Empfehlung 2: Suchen Sie erst gar nicht nach einer Antwort, sondern fragen Sie den Betroffenen danach, wie er bisher Lebenskrisen gemeistert hat. Die meisten Menschen haben sich im Laufe ihres Lebens ein ganz individuelles Repertoire an Bewältigungsstrategien angeeignet.
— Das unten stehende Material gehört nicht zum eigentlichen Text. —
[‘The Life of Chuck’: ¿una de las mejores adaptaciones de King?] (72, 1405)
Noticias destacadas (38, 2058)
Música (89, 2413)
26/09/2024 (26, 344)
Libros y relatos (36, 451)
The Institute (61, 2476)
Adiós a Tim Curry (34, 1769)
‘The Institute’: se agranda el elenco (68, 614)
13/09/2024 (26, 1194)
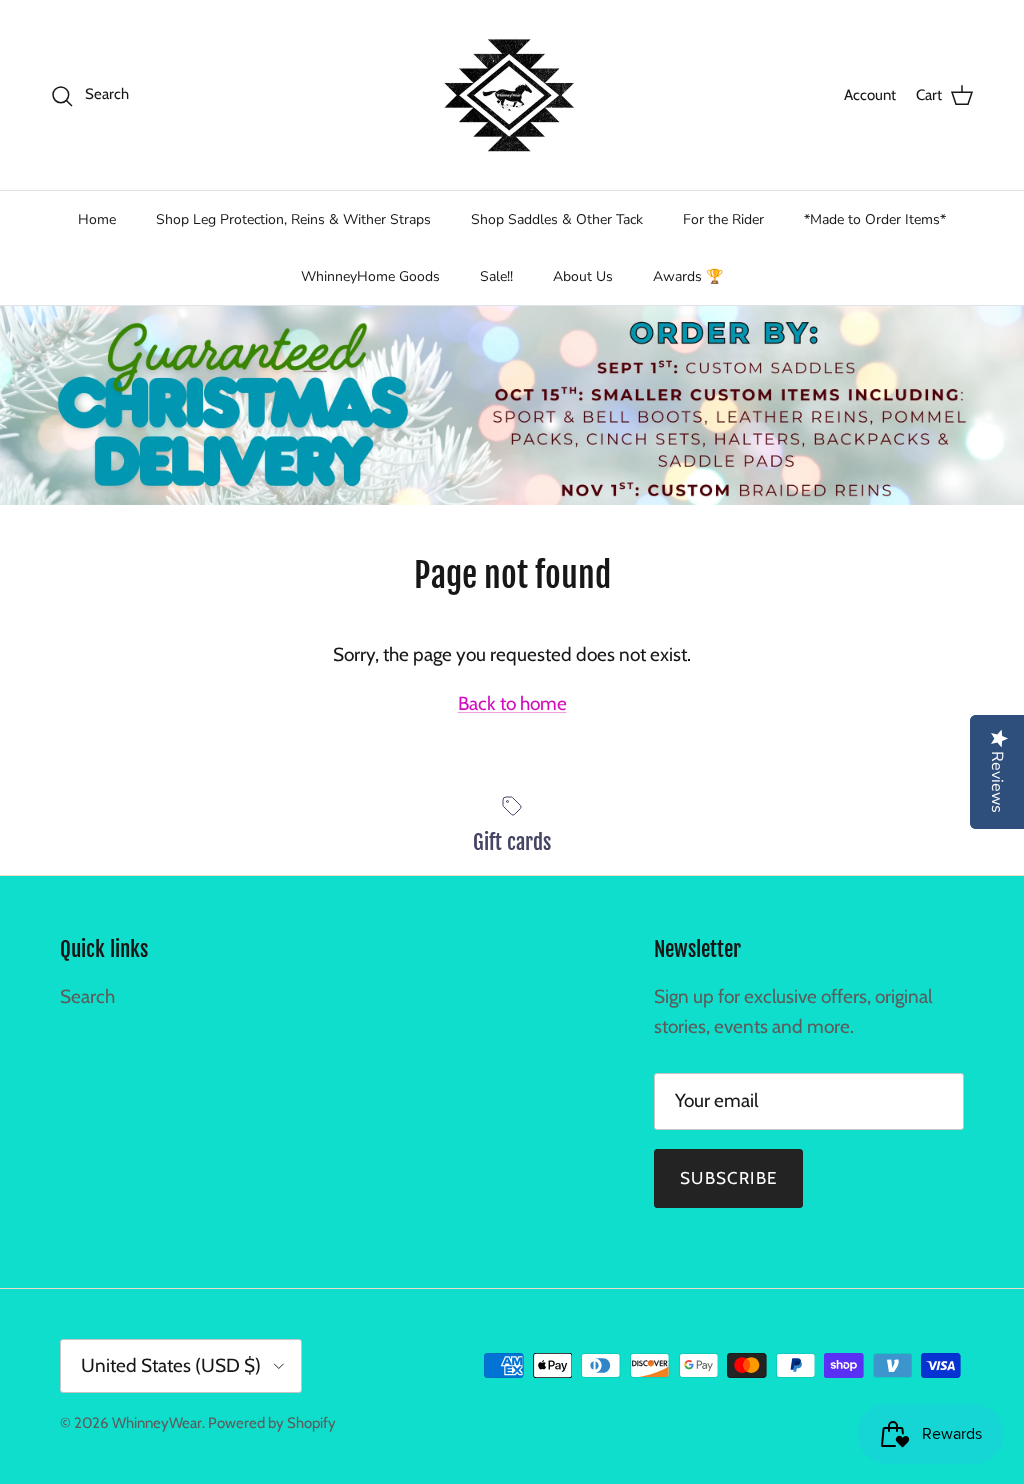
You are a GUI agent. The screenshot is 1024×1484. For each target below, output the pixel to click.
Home (97, 219)
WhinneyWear (157, 1423)
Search (87, 996)
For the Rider (723, 219)
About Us (583, 276)
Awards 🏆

Diese gilt es, jetzt zu reaktiveren und nach Möglichkeit in die Tat umzusetzen.

Empfehlung 3: Versuchen Sie die „Warum-Frage“ Ihres Pflegekunden in eine andere Richtung zu lenken. So ist die Frage beispielsweise weniger: „Was habe ich in der Vergangenheit falsch gemacht, dass ich nun so gestraft werde?“, sondern eher: „Welche Aufgabe stellt das Leben oder Gott mir noch? Was wird noch von mir erwartet, das ich tue, bevor ich sterbe?“

Empfehlung 4: Eine Antwort auf „Warum-Fragen“ gibt es nicht, aber es hilft vielen gläubigen Menschen, eine Antwort im Gebet zu suchen. So hält z. B. das Vaterunser eine Antwort parat („Dein Wille geschehe …“), die manchem Ihrer Pflegekunden Trost sein könnte. Bieten Sie dem Betroffenen an, mit Ihnen gemeinsam zu beten oder auf Wunsch das Gespräch mit einem Seelsorger zu vermitteln.